为突破这一困境，德国亥姆霍兹慕尼黑中心（Helmholtz Munich）的研究人员开展了一项创新性研究。他们将目光投向新兴的量子图像传感器（Quanta Image Sensor, QIS）技术，并重新设计显微镜光学架构，开发出一种基于开普勒望远镜原理的 “QIScope”。该研究成果发表在《Nature Methods》上，为活细胞生物发光成像带来了革命性突破。

研究人员主要采用了以下关键技术方法：一是引入商业 QIS 相机（如 Gigajot Technology 的 QIS16TS），其通过缩小像素尺寸和提高转换增益，实现了单光子检测能力；二是设计望远镜式显微镜光路，在物镜和管镜之间插入开普勒望远镜结构，通过降低有效放大率（M_eff）提升像素光子通量，同时保持大视野；三是整合多模态成像功能，通过在望远镜结构中加入分光镜，兼容荧光成像，实现生物发光与荧光的同步观测。

研究人员将 QIS16TS 与 Andor iXon Ultra 897 EMCCD 和 Hamamatsu ORCA-Fusion BT sCMOS 相机进行对比。在相同光子通量条件下，QIS 的信噪比（SNR）分别为 EMCCD 的 4.5 倍和 sCMOS 的近 10 倍。即使在通过光学放大调整有效像素尺寸的情况下，QIS 仍展现出显著的成像质量优势。然而，QIS 的小像素和传感器尺寸导致直接替换传统相机时光子通量和视野受限，凸显了光学系统重新设计的必要性。

传统双透镜显微镜难以在降低 M_eff的同时维持视野，而 QIScope 通过开普勒望远镜结构，将物镜与管镜分离，有效缩小图像尺寸并提升像素光子通量。与商用 Olympus LV200/EMCCD 系统相比，QIScope 的视野扩大 3.6 倍（可观测面积增加近 13 倍），空间分辨率提升 1.77 倍，信噪比提高 31%，同时动态范围因 EMCCD 的饱和问题而显著优于前者。

在活细胞实验中，QIScope 成功实现了对弱生物发光信号的高分辨率捕捉。例如，对微管相关蛋白 tau（MAPT）外显子特异性异构体表达报告系统（EXSISERS）的成像显示，其峰值信噪比和平均信噪比分别比 LV200/EMCCD 高 31% 和 21%。

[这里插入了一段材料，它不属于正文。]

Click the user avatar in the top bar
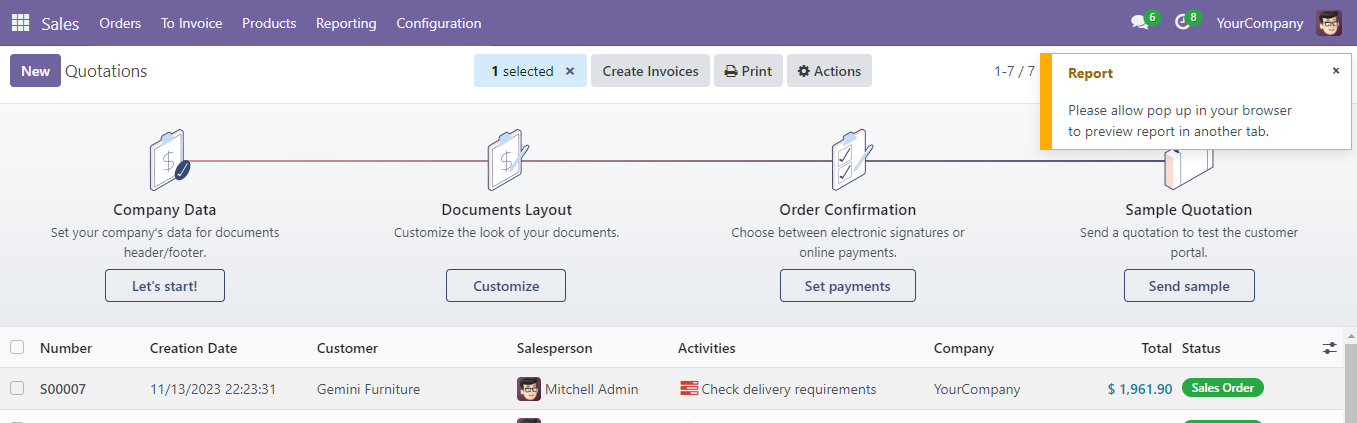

在细胞外囊泡（EVs）研究中，QIScope 不仅能分辨细胞内外的 EVs 网络，还可追踪单个 EVs 的扩散动态，其动态范围较传统系统提升近 4.5 倍，能同时观测稀疏的细胞外结构和密集的细胞内结构。此外，QIScope 还实现了生物发光与荧光的多模态成像，如同步监测线粒体（MitoTracker Red 标记）和 EVs（NLuc-CD63 标记），为细胞代谢状态与囊泡运输的关联研究提供了新手段。

通过对比荧光蛋白 Gamillus 和生物发光蛋白 NLuc 的成像效果，发现低表达水平时荧光信号因背景干扰难以分辨，而生物发光信号清晰可辨。长时间成像显示，荧光成像会导致细胞形态显著改变，体现光毒性和光漂白效应，而生物发光成像下细胞形态保持稳定，证明其低毒性和高稳定性。在对线粒体质量控制关键蛋白 PINK1 的研究中，QIScope 凭借高分辨率和长时程观测能力，清晰捕捉到 PINK1 从胞质到线粒体的转位过程，而传统 LV200/EMCCD 系统即使经去噪处理仍无法分辨细节。

QIScope 的诞生标志着生物发光成像进入高分辨率、大视野时代。其核心突破在于将 QIS 的单光子检测能力与望远镜式光学设计结合，巧妙平衡了光子通量、空间分辨率和视野的关系，同时通过模块化设计兼容多模态成像，为活细胞研究提供了灵活且强大的工具。该技术不仅能胜任细胞外囊泡动态追踪、低丰度蛋白监测等挑战性实验，还可用于长时间无损伤成像，尤其适合光敏样本或需要连续观测的场景（如神经退行性疾病相关的线粒体自噬研究）。

尽管目前 QIScope 主要针对蓝光波段优化，但其开放的光学架构为未来拓展多色生物发光成像（通过酶 - 底物对和光谱滤波）、结合相位对比或电子显微镜等技术奠定了基础。随着更亮荧光素底物（如 fluorofurimazine）的开发和 QIS 技术的迭代，QIScope 有望进一步提升信噪比和分辨率，推动生物发光成像在器官 oid、组织样本等复杂体系中的应用，为理解细胞间通讯、疾病发生机制等重大科学问题开辟新路径。